Stored records
··········

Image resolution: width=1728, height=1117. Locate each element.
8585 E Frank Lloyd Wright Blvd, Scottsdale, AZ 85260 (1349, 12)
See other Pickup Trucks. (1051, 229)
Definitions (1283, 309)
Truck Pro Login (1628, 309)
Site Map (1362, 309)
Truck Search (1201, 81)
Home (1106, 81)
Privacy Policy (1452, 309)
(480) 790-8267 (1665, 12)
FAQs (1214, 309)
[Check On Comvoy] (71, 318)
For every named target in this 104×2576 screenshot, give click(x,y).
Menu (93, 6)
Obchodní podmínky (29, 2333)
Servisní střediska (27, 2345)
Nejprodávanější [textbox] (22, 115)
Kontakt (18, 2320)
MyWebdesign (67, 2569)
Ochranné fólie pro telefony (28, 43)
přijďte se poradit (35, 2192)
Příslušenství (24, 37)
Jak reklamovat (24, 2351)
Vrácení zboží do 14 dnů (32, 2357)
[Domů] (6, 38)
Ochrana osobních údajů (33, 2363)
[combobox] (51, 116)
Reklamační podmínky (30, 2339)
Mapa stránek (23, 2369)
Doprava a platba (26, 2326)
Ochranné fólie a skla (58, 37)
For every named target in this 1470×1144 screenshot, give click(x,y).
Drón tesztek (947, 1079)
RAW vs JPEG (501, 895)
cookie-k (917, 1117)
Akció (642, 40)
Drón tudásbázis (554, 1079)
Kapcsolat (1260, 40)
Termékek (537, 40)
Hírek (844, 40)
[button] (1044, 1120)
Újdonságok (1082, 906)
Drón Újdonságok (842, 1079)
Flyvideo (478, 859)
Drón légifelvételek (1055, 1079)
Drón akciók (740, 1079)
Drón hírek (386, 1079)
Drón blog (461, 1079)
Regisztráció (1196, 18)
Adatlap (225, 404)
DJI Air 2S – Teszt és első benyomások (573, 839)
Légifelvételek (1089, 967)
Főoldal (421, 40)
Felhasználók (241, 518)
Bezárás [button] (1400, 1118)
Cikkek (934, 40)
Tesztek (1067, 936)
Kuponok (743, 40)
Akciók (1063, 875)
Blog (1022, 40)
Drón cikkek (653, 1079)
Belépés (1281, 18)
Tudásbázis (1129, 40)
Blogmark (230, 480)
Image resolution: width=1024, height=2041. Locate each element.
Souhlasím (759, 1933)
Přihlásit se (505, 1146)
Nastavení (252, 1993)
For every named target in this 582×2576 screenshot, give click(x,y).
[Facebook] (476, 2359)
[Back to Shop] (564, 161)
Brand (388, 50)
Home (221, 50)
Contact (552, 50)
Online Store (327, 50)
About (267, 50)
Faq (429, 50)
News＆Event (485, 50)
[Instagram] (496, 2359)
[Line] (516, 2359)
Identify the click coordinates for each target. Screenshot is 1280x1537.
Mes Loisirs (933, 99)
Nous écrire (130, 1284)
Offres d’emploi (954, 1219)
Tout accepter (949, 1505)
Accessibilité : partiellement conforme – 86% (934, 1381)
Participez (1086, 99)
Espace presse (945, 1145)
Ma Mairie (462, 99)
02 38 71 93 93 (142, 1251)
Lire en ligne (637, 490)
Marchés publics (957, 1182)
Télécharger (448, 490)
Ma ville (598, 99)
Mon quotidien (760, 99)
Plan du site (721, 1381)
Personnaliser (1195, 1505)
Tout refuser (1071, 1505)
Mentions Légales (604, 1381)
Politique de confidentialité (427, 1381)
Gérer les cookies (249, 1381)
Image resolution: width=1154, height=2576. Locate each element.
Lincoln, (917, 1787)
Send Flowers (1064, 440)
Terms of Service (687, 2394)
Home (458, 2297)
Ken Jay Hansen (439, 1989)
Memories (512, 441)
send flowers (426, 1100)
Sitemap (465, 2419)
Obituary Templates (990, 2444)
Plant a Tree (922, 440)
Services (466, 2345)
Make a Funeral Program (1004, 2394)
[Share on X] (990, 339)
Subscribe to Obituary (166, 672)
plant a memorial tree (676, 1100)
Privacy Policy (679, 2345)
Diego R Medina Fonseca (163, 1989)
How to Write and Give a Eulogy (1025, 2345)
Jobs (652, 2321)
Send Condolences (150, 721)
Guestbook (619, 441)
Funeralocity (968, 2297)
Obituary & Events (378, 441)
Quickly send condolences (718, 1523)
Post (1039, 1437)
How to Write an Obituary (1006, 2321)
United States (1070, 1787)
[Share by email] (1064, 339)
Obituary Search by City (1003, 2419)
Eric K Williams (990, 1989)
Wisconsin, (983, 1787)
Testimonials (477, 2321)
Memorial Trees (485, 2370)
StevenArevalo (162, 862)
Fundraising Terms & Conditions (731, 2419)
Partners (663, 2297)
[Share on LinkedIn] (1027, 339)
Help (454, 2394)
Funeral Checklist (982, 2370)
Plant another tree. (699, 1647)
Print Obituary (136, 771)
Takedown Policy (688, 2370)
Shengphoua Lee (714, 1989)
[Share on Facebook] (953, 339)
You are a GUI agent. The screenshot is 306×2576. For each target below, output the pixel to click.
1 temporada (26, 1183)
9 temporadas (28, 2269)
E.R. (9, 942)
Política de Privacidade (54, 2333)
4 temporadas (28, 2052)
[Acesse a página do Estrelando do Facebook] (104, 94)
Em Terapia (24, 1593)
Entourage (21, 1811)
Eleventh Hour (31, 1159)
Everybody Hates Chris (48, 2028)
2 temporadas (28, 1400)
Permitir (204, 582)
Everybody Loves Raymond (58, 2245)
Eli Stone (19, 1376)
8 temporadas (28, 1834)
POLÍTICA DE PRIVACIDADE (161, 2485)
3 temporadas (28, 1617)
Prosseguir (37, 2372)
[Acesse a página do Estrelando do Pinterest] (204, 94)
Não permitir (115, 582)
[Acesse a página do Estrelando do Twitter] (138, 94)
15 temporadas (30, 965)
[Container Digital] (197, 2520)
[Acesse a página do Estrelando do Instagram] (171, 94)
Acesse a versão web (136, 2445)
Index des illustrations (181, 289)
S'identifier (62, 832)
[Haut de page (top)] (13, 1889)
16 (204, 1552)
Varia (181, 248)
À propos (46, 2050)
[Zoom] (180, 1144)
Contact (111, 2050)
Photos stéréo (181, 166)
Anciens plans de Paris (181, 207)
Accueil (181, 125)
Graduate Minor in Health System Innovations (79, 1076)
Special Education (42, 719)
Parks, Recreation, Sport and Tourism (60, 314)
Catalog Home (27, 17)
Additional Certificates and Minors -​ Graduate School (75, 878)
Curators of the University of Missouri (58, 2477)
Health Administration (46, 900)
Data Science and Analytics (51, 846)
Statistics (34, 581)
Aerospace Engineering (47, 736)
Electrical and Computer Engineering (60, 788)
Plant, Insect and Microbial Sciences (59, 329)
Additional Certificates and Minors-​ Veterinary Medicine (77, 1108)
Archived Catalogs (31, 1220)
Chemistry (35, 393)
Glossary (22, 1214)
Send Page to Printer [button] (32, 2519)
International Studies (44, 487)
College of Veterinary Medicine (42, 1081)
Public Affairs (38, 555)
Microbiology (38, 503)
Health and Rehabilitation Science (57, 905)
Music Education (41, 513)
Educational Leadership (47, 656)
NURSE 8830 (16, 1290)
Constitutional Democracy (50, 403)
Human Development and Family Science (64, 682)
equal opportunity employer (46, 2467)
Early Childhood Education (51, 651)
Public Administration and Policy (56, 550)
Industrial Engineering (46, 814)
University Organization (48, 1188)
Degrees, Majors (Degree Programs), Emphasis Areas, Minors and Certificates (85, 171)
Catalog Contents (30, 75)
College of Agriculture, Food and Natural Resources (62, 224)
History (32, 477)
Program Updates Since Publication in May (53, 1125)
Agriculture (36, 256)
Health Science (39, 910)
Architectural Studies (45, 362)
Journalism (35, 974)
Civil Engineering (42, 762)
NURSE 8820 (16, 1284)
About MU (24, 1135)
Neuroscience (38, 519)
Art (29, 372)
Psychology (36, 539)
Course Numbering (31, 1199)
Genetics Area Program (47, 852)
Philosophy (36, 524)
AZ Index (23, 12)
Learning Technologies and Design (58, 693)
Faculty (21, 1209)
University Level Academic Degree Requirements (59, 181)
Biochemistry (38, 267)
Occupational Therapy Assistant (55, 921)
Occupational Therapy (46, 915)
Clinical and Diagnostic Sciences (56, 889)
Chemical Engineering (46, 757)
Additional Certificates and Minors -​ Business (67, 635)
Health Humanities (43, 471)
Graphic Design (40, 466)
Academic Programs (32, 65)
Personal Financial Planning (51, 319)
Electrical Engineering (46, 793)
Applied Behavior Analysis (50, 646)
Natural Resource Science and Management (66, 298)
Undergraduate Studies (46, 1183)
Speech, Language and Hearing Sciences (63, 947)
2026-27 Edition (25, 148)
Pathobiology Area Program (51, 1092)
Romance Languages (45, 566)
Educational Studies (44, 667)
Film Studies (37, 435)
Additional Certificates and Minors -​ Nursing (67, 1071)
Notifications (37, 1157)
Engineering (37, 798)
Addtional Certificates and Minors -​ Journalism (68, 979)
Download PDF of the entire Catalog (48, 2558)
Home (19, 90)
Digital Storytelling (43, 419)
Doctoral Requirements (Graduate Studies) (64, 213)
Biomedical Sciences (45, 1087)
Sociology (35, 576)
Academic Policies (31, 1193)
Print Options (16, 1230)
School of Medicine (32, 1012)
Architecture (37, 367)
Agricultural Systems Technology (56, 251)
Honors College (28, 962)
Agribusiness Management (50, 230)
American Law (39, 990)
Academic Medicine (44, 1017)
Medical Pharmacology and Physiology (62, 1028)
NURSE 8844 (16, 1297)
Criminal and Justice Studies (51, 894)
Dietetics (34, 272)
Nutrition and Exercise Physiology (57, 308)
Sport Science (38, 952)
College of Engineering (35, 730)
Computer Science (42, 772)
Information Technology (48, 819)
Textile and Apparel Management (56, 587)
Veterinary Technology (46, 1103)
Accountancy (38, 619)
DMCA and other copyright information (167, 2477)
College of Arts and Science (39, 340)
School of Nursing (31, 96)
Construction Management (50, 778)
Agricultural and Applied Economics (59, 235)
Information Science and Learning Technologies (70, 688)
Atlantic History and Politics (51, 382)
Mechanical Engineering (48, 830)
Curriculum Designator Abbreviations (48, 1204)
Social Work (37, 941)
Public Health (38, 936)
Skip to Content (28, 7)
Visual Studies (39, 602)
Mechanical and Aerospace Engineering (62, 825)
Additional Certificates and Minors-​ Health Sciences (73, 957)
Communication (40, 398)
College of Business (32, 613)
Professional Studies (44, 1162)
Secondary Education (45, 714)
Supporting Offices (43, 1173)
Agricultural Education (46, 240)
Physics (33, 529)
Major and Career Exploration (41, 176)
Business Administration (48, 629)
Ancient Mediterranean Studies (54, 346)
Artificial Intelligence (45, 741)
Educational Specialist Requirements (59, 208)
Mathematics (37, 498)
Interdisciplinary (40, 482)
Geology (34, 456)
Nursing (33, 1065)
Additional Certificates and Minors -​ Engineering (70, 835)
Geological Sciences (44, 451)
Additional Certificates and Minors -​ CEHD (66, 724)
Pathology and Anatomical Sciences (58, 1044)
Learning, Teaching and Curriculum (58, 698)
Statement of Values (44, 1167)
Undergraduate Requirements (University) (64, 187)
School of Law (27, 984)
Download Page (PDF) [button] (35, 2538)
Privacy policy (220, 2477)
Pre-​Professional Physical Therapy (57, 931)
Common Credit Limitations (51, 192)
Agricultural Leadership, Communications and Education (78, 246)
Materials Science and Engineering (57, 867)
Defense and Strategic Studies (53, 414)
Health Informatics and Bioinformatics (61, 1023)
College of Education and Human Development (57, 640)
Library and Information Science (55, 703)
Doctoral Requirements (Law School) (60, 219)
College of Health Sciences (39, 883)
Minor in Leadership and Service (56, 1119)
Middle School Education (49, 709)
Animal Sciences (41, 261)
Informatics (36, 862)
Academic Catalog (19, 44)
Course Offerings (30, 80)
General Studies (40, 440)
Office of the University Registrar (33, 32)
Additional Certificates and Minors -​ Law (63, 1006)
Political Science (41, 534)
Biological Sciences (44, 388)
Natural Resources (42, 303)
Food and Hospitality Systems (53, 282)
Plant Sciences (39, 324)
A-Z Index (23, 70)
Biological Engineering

··········

*What you will do*.
The reply should consist solely of the lines of the data, exact, from the opening line through the line with "For every named target in this 1470×1144", inclusive.

*Answer to this problem*.
Image resolution: width=1728, height=1117. Locate each element.
8585 E Frank Lloyd Wright Blvd, Scottsdale, AZ 85260 (1349, 12)
See other Pickup Trucks. (1051, 229)
Definitions (1283, 309)
Truck Pro Login (1628, 309)
Site Map (1362, 309)
Truck Search (1201, 81)
Home (1106, 81)
Privacy Policy (1452, 309)
(480) 790-8267 (1665, 12)
FAQs (1214, 309)
[Check On Comvoy] (71, 318)
For every named target in this 104×2576 screenshot, give click(x,y).
Menu (93, 6)
Obchodní podmínky (29, 2333)
Servisní střediska (27, 2345)
Nejprodávanější [textbox] (22, 115)
Kontakt (18, 2320)
MyWebdesign (67, 2569)
Ochranné fólie pro telefony (28, 43)
přijďte se poradit (35, 2192)
Příslušenství (24, 37)
Jak reklamovat (24, 2351)
Vrácení zboží do 14 dnů (32, 2357)
[Domů] (6, 38)
Ochrana osobních údajů (33, 2363)
[combobox] (51, 116)
Reklamační podmínky (30, 2339)
Mapa stránek (23, 2369)
Doprava a platba (26, 2326)
Ochranné fólie a skla (58, 37)
For every named target in this 1470×1144 screenshot, give click(x,y).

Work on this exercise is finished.